Extracted entries below:
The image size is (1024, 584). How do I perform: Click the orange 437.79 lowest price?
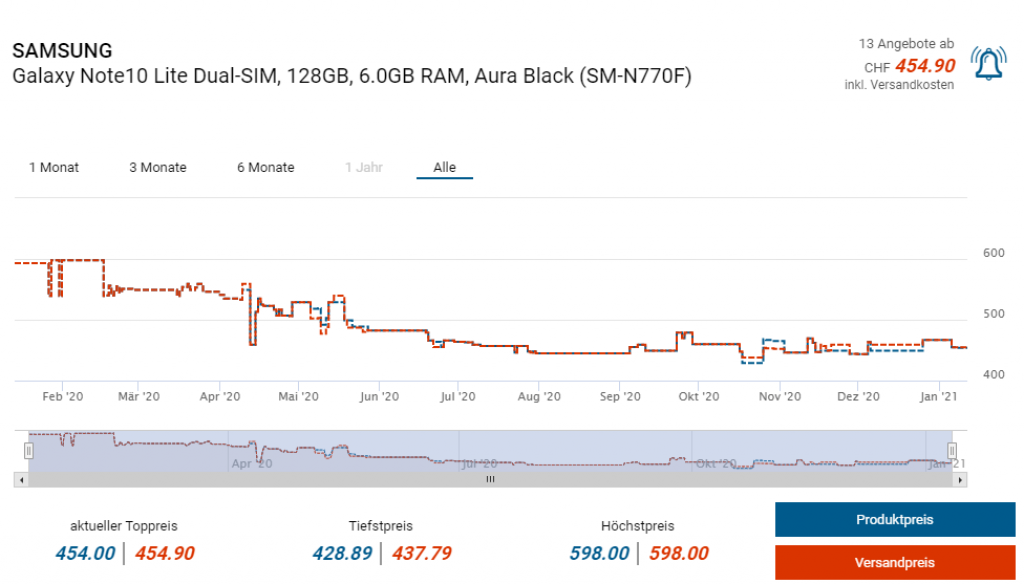point(421,554)
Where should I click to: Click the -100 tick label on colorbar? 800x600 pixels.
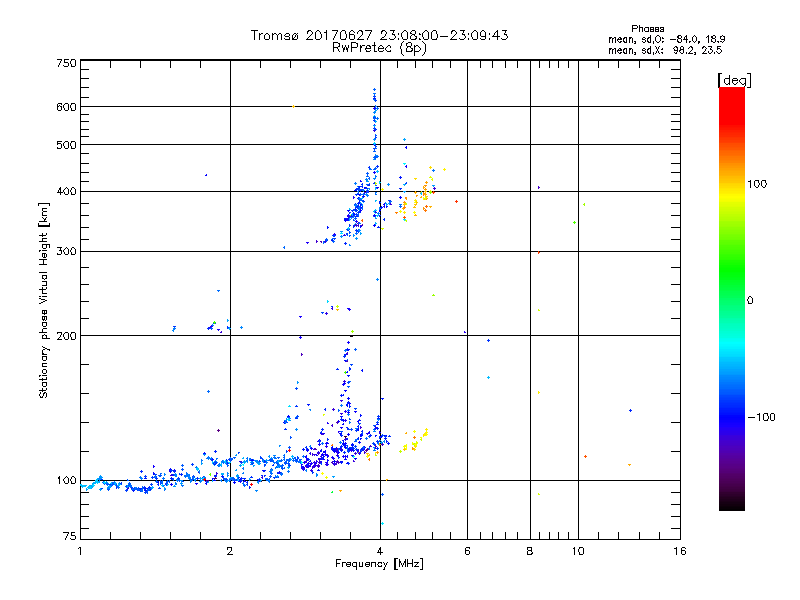(761, 416)
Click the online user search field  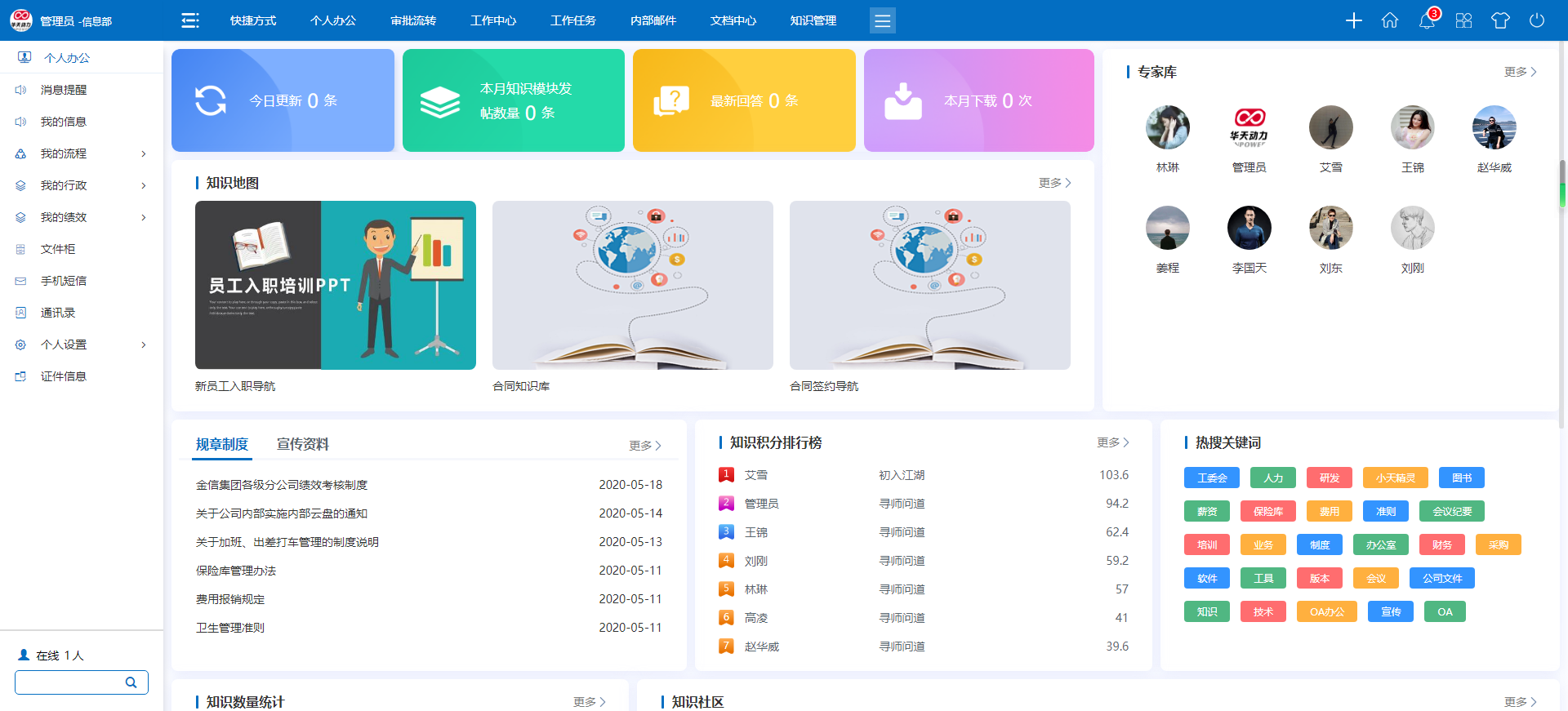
End of Extracted entries.
#### [Description of the task]
Give every entry again word for word; no images belong in the copy.

#### [Your response]
The image size is (1024, 584). How do I perform: Click the orange 437.79 lowest price?
point(421,554)
Where should I click to: Click the -100 tick label on colorbar? 800x600 pixels.
(761, 416)
Click the online user search field  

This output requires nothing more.